In terms of aesthetic inspiration, Rien Poortvliet has been the main inspiration source for the use of watercolors in “La terra, Il Cielo, I Corvi.” Turconi has in fact many authors from the past in his DNA: “I’m not 100% following the contemporary comics scene. I grew up with the French comics of Asterix. I have always loved them, along with Disney, and Italian authors of adventure comics from the ‘70s. These are the basis for building everything else, but then of course depending on the moment I look at different authors.”

For Teresa Radice, while she loves contemporary comic authors, her references are in a different field: “I appreciate them but they don’t have much to do with the way I personally write. I mostly love writers and poets. I usually read authors connected to what I’m writing at the moment.
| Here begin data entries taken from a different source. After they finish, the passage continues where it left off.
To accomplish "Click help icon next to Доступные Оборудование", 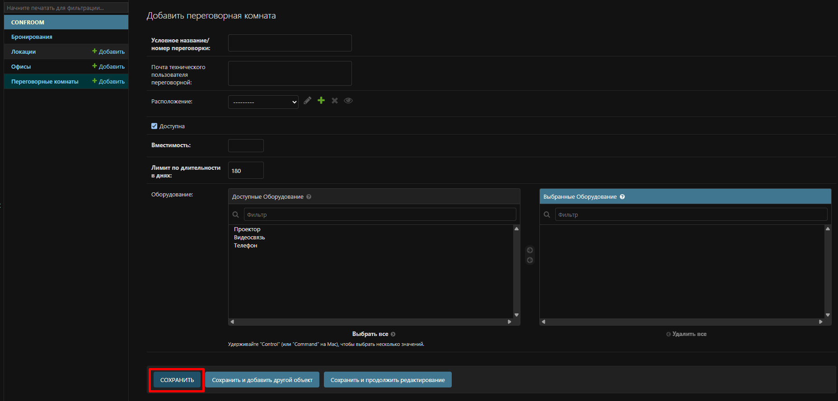I will coord(309,197).
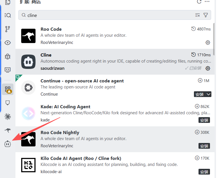Viewport: 222px width, 178px height.
Task: Install the Kilo Code AI Agent extension
Action: click(204, 172)
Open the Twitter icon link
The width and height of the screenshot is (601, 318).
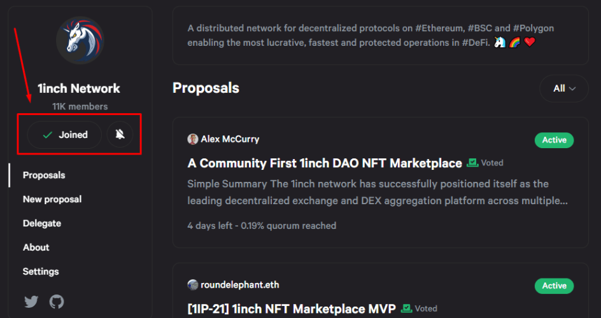(x=31, y=302)
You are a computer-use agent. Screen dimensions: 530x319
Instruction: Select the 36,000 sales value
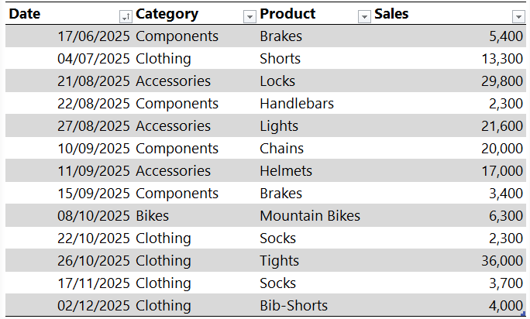click(501, 261)
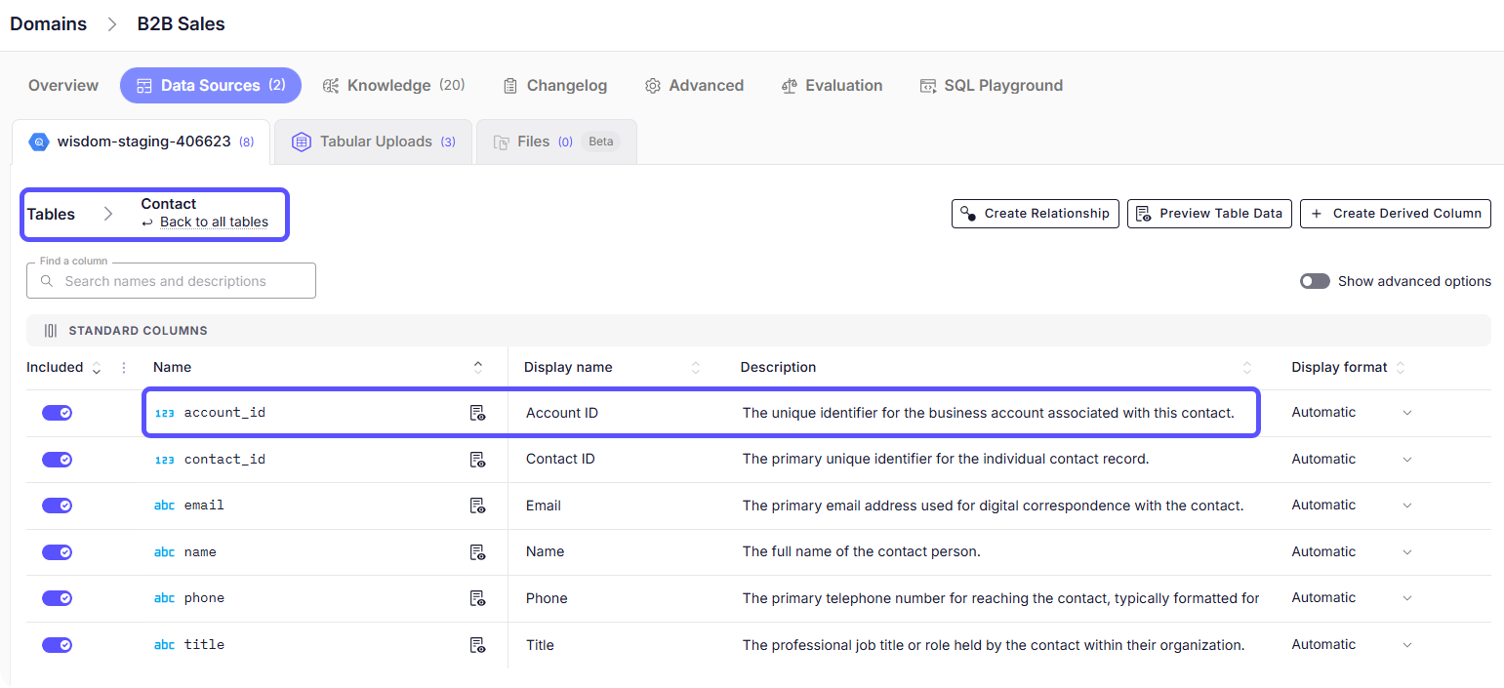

For example I started to read Tolstoy for this latest work. So I don’t have a single reference point.”

With the pandemics and the ever-changing regulations in Italy, the couple had a hard time establishing a working routine. Radice says that the only real rule was to start working when the kids went to school and carry on until they went fetch them. “For me, the hardest part is when I’m writing the story and the scenario. Then the most relaxing part is transfering everything from my handwritten notes on notebooks to the computer. That’s the version Stefano will work on.”

When he is in full mode, Stefano can do even two pages a day. “Now I try to always work on the same thing, in the sense that I don’t do maybe two hours on the comics and another three on an illustration. I try to avoid this. I’ll try to do maybe one week on a book, another week on another, rather than switch multiple times during the day.”

Turconi, who used to be a teacher at a Comic School, says his first suggestion for young artists is to not look at other comics too much: “Look at inspiration from other sources, like photography, literature, illustration, art, paintings. If you look at other comic book authors too much, you end up becoming their clone. And also never try to do manga comics! Kids love them, but outside Japan, the manga market is virtually non-existent. And finally, don’t be afraid of copying. Copy a lot.”

Teresa advises young comic book authors to hold on and keep going if they deeply feel this is their path: “If one has a path that is screaming inside them they must follow it. That’s what happened to me. I wanted to write stories, it didn’t matter if it was traditional literature or comic books. It might look stubborn, but eventually, that’s what I ended up doing today. I believe it’s true for all jobs, creative or not. However, even your dream job has hard moments, it’s not all smooth sailing. You need focus, determination, concentration, and patience.”